Mondialisation et éducation : 2. Quelle école aujourd’hui pour la société de demain : une école des valeurs ou une école de la solidarité nationale ?
La mondialisation est peut-être une fatalité, mais sa forme ne l’est pas, ne l’a jamais été. C’est en cela que, plus qu’un contenu, la mondialisation est une forme, un mode d’organisation et de gestion des contenus. La seule façon de choisir le monde dans lequel nous vivrons demain, c’est de choisir l’école à laquelle nous et nos enfants voulons aller aujourd’hui. Devra-t-elle être une école des valeurs, des savoirs, des savoir-faire ?
Commençons par le concept le plus ambigu : la valeur. Les valeurs sont-elles d’abord matérielles (le prix) avant d’être morales, spirituelles (mérite, distinction), ou vice versa ? Apparentée à la notion économique de prix, la valeur comme concept a animé un débat sur le thème du « juste prix » qui remonte à l’antiquité, notamment à Aristote. Prix fait penser à appréciation, estimation, sur la base de l’utilité, du travail incorporé, ou simplement de la rareté. La valorisation est-elle une affaire individuelle ou collective ? Pour Louis Lavelle, « La valeur est toujours une préférence objectivée et rectifiée. Cependant la préférence ne se change en valeur qu'à la condition de fonder le préféré sur le préférable. » Gabriel de Tarde pense que la valeur est l’accord d’un jugement subjectif avec d’autres jugements subjectifs, donc un consensus subjectif : « Elle (la valeur) est une qualité que nous attribuons aux choses, comme la couleur, mais qui, en réalité, comme la couleur n'existe qu'en nous, d'une vie toute subjective. Elle consiste dans l'accord des jugements collectifs que nous portons sur l'aptitude des objets à être plus ou moins, et par un plus ou moins grand nombre de personnes, crus, désirés ou goûtés. »[1]
On comprend pourquoi la question du juste prix a été un casse-tête de l’antiquité jusqu’à l’âge classique. Pour le coup, les économistes classiques ont opté pour la valeur du marché, c’est-à-dire quelque chose de fondamentalement instable et extrinsèque, dépendant des circonstances, notamment du rapport de l’offre à la demande. La valeur comme concept marchand est donc essentiellement relative et insaisissable. Le propos de Turgot nous éclaire bien sur cette perspective : « La valeur n'a d'autre mesure que la valeur : il n'y a point d'unité fondamentale donnée par la nature, il n'y a qu'une unité arbitraire et de convention.»[2]
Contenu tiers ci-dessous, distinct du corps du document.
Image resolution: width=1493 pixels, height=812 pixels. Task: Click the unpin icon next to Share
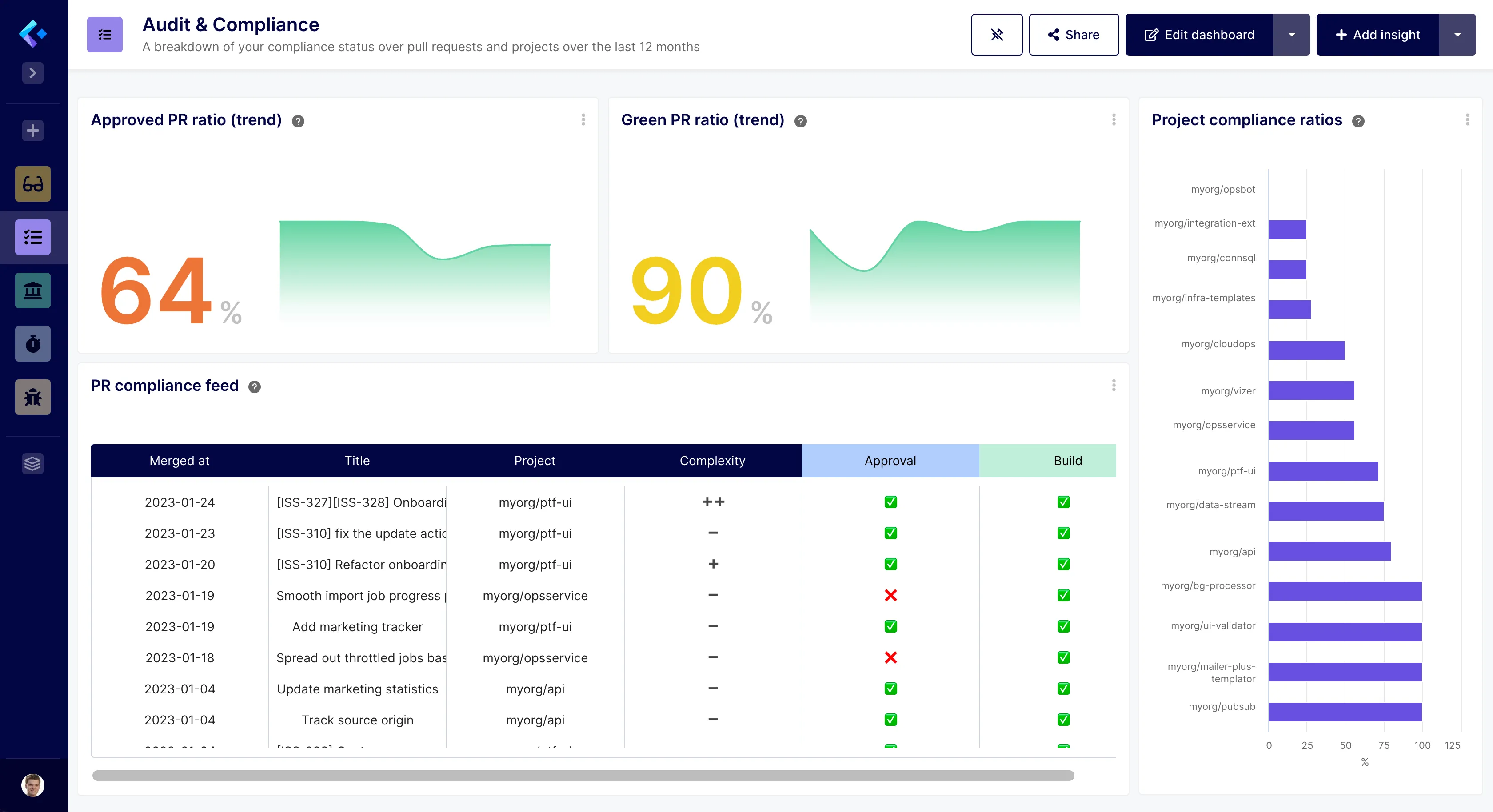(x=997, y=34)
Du point de vue philosophique et moral, la valeur est un jugement, une subjectivité mais qui veut se poser comme objective. Cette objectivation repose sur le principe selon lequel la valeur est reconnaissable comme telle par l’intelligence. D’un point de vue économique, la valeur échappe à l’individu et, au contraire, s’impose à lui depuis la place du marché. Philosophiquement et moralement, la valeur, même si elle peut exister objectivement, a besoin d’être reconnue subjectivement et pour cela sollicite l’intelligence de l’individu, c’est-à-dire sa liberté, son esprit critique. La valeur marchande contraint et abrutit donc, alors que la valeur morale libère et humanise. Est-ce pour autant qu’il faut rejeter l’une et ne retenir que l’autre ? On se retrouverait en face de la loi des équilibres rompus, avec le risque de voir le chaos déferler sur la société.
Eduquer pour une mondialisation humaniste, L’Harmattan, 2015, pp.46-47
[1] Louis Lavelle, Traité des valeurs, I, 523, in Foulquié. Louis Lavelle est philosophe français (1883-1951), métaphysicien, représentant de la philosophie de l’esprit.
[2] Gabriel de Tarde, Psychologie économique, t. I, p. 63.